We talked about my digestive system, which has always been pretty lousy. I have a hernia, severe acid reflux disease, and Gastroparesis. All of the above are painful and problematic. I'm going to increase my over the counter magnesium intake to see if that makes a difference. Surgery is out of the question thanks to my high risk of death under anesthesia.
Doc and I agreed to a complete thyroid panel, which will look for peroxidase and thyroglobulin antibodies. This test will rule out Hashimoto's and other thyroid conditions once and for all. I'll have results in two days.
Thus the reason why this is part one of two. I'll update with the results later this week.
No progress on obtaining Periodic Paralysis drug Keveyis. I've left a voice mail for the nurse to follow up.
Although I don't cry regularly, I do cry at times, usually out of exhaustion or worry.

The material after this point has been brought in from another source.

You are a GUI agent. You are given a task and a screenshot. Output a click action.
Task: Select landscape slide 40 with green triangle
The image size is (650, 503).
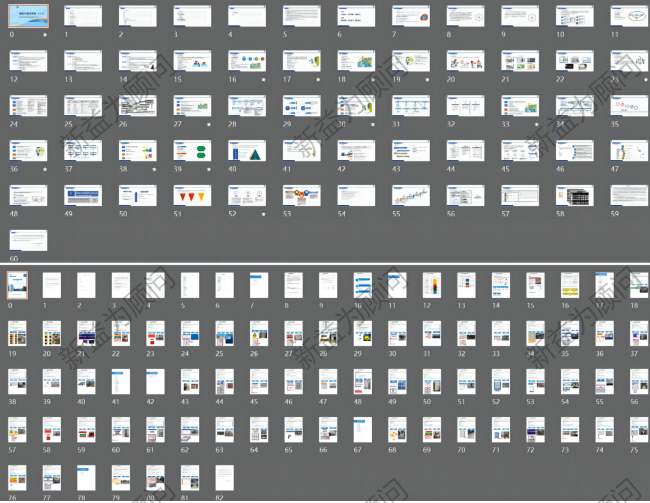tap(246, 150)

I get tired of memes and quotes that refer to crying as a weakness. Even the ones that mean well aren't getting it right. You know the one: "Crying is just a sign that you've been strong for too long". It still implies that giving in to crying is a loss of strength - which is frustrating and utterly wrong.
It would do the world so much good if we would simply embrace the emotions we were born with and accept that they are part of the human blueprint. That is not to say that you should be crying nonstop in a state of hopelessness, nor displaying other emotions, such as anger, in an unhealthy manner. But releasing emotions, including tears, as a productive measure is not only okay, it's the right thing to do for your health and well-being.
I'm glad someone is talking about it. Facing life in a realistic way is strength, not weakness. We should do what we need to do to process our daily lives, and that includes emotional responses.